Cette directive interdira la discrimination, tant directe qu’indirecte, ainsi que le harcèlement et les rétorsions. La non-discrimination envers les personnes handicapées englobera la problématique de l’accessibilité générale ainsi que le principe d'«aménagement raisonnable», déjà utilisé dans la législation européenne existante. Les prestataires de services ne se verront toutefois pas imposer une charge disproportionnée dans la mesure où il sera tenu compte de l’ampleur et des ressources de l’organisation, de sa nature, du coût estimé, du cycle de vie des biens et services et des avantages potentiels d’une meilleure accessibilité pour les personnes handicapées. La directive ne s’appliquera aux particuliers que dans la mesure où ils exercent des activités commerciales ou professionnelles. Par ailleurs, les États membres demeureront libres de maintenir des mesures garantissant la laïcité de l’État ou concernant le statut et les activités d’organisations religieuses. La directive n’aura aucun effet sur des pratiques largement admises, telles que les remises accordées aux séniors (sur les tickets de bus et les entrées aux musées, par exemple) ou les restrictions d’âge concernant l’accès à certains biens (l’alcool pour les jeunes, par exemple), imposées pour des raisons de santé publique. Pour assurer l’efficacité des mesures proposées, les organismes nationaux chargés des questions d’égalité donneront des conseils aux victimes de discrimination, tandis que les organisations de la société civile auront également la possibilité d’aider les victimes dans le cadre de procédures administratives et judiciaires.
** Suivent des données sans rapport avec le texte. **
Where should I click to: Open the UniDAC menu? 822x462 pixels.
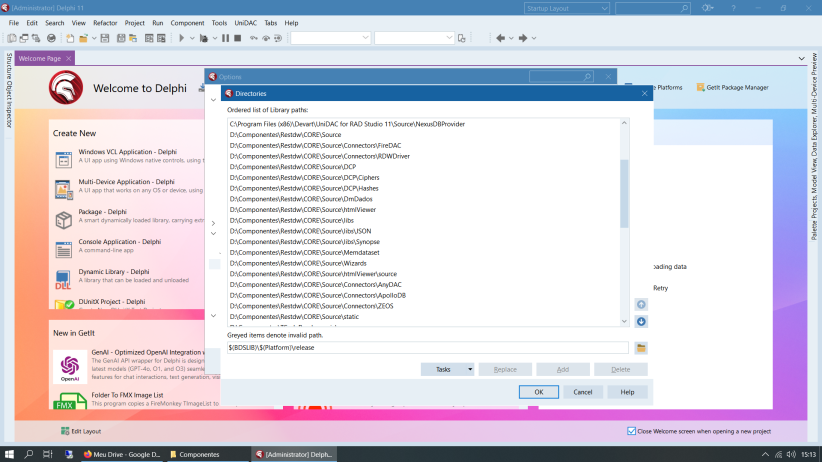[245, 22]
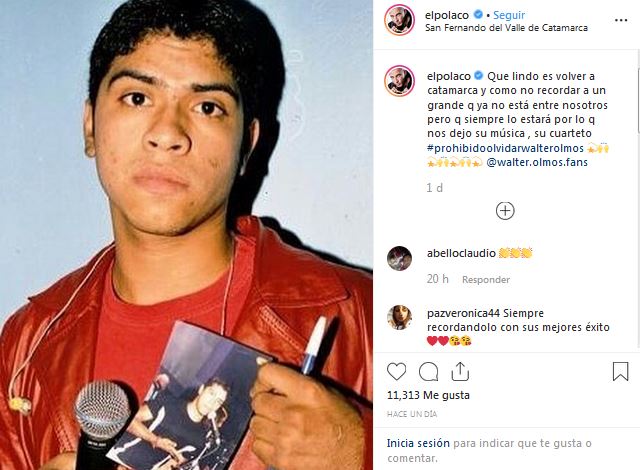Load more comments with plus circle
The width and height of the screenshot is (640, 470).
pyautogui.click(x=505, y=211)
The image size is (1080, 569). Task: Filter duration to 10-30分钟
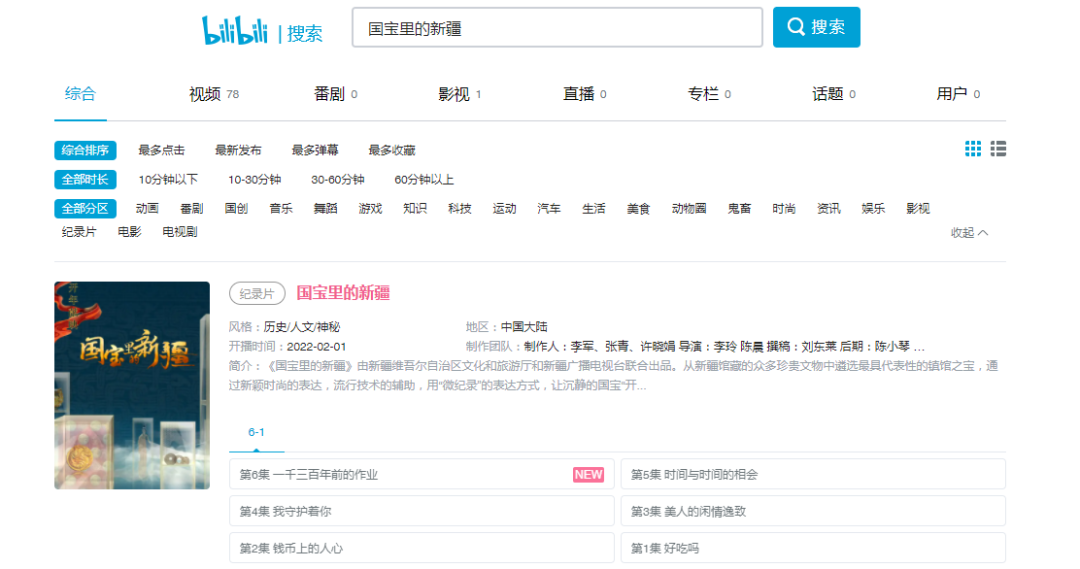click(254, 180)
Groupe d’experts gouvernementaux et engagement renouvelé
en faveur de la protection juridique des droits individuels

La communication intitulée «Non-discrimination et égalité des chances: un engagement renouvelé» définit des domaines clés dans lesquels de nouveaux progrès s’imposent aux niveaux national et communautaire, tels que la lutte contre la discrimination multiple, une sensibilisation accrue, l’intégration de la dimension de la non-discrimination, une action positive et la collecte de données. Elle annonce également la création d’un nouveau groupe d’experts gouvernementaux destinée à renforcer le dialogue entre les États membres concernant les politiques de non-discrimination. Enfin, la communication souligne que la situation des Roms se caractérise par une discrimination individuelle et institutionnelle persistante et par une exclusion sociale de grande ampleur.

Contexte

Selon une enquête de l’UE publiée aujourd’hui, les Européens estiment que la discrimination continue de sévir, particulièrement en matière d’orientation sexuelle (51 %), de handicap (45 %), d’âge et de religion (42 % chacun). Environ un Européen sur trois déclare avoir été témoin d’un acte de discrimination ou de harcèlement au cours de l’année écoulée et 48 % sont d’avis que les mesures prises pour combattre ce fléau demeurent trop timides. Une enquête précédente, réalisée en février 2008, a mis en évidence le fait qu’une grande majorité des citoyens de l’UE (entre 68 % et 77 %) jugeaient nécessaire l’adoption d’une législation spécifique destinée à protéger les individus contre la discrimination dans des domaines extérieurs au marché du travail.

Entre-temps, un nouveau rapport de la Commission sur les règles communautaires relatives à l’égalité de traitement en matière d’emploi (voir le lien ci-dessous) a établi que ces règles étaient désormais appliquées correctement dans la plupart des États membres.